En fait, ce que les populations arabes avaient ressenti comme une trahison – l’adoption massive de la culture européenne par les Juifs de Tunisie – adoption liée largement au traitement souvent vexatoire que l’Islam et l’empire ottoman réservaient aux Dhimmis – ce sont les populations juives séfarades, dont celle de Tunisie – qui allaient tristement le ressentir en Israël même par rapport à une culture “européenne” ashkénaze plus vexatoire encore envers les populations dites “orientales”.

De manière assez paradoxale, ce sont les ashkénazes d’Israël qui allaient révéler – en les ostracisant – les racines profondément sémites et orientales des juifs de Tunisie et du Maghreb qui pensaient, à tort, s’être émancipé de cette culture et de ces racines “grâce” aux empires coloniaux; exactement comme l’Allemagne nazie allaient faire ressurgir le passé “sémite” d’une population qui s’estimait pourtant, à juste titre, profondément européenne.

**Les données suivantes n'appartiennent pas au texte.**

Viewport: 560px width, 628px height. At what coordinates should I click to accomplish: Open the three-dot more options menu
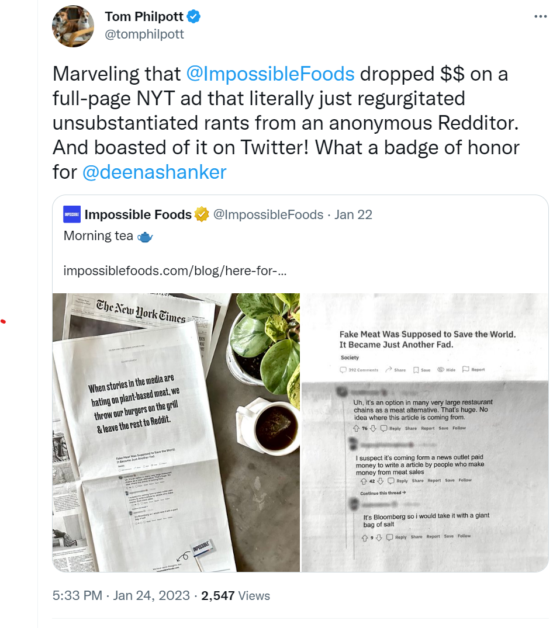pyautogui.click(x=540, y=17)
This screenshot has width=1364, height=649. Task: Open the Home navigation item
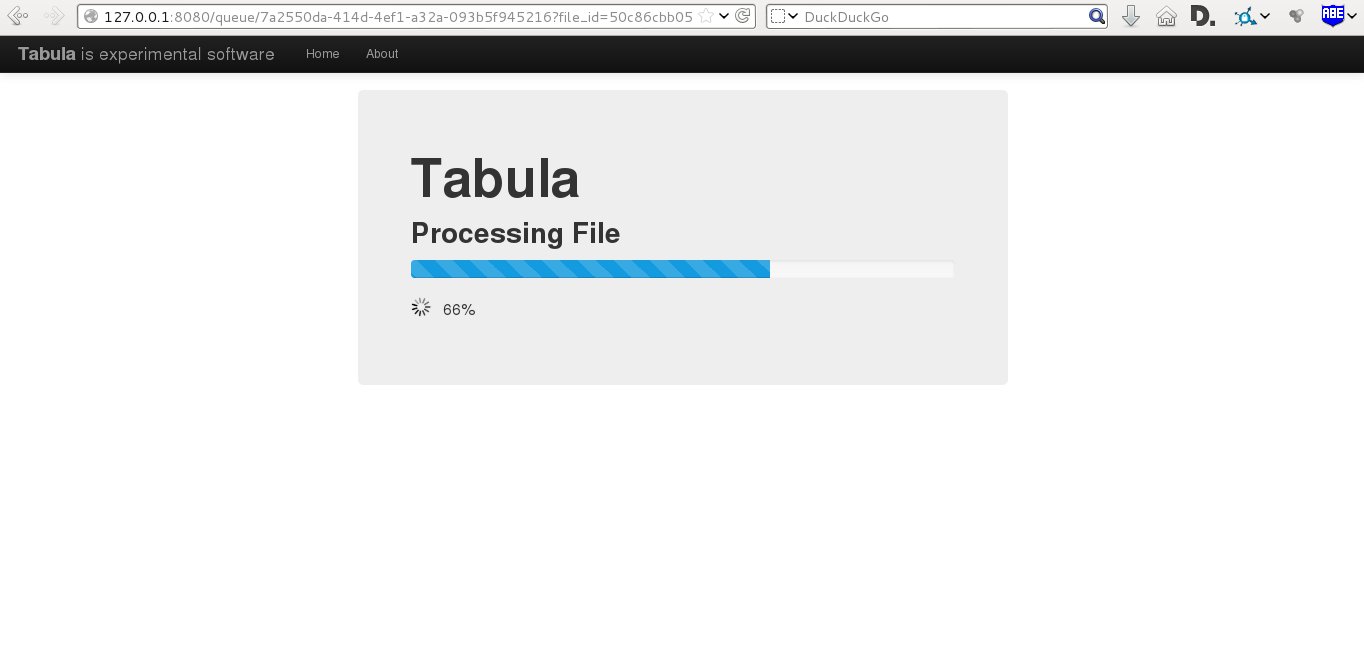coord(322,54)
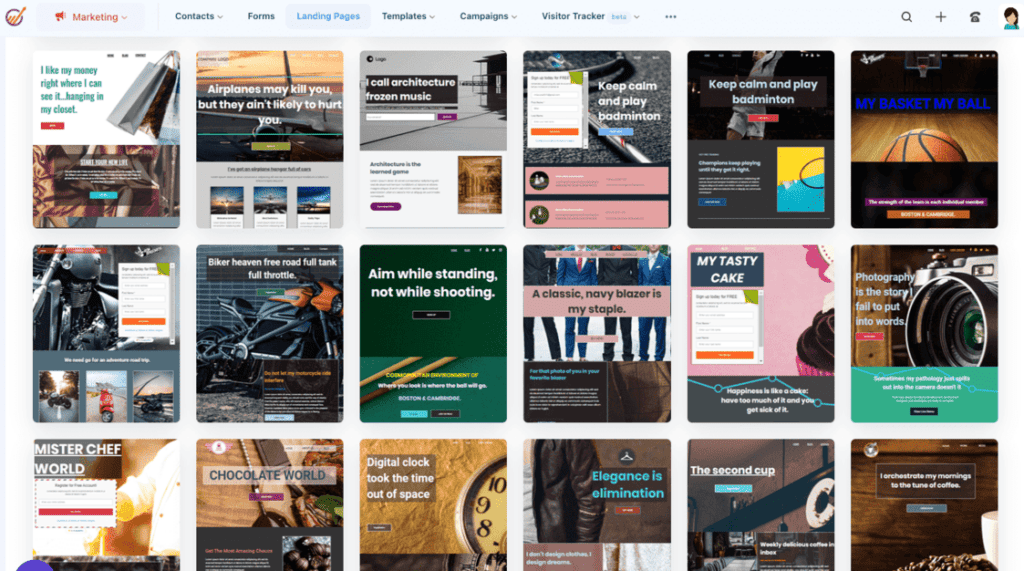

Tout comme l’ashkénaze en Europe n’a pu échapper à son destin de Juif, le séfarade ne le pourra pas non plus.

Le défi auquel est confronté l’Etat d’Israël aujourd’hui réside précisément dans la reconnaissance de ce qu’il est véritablement: un peuple sémite résolument situé au proche-orient et qui doit composer avec ses frères arabes.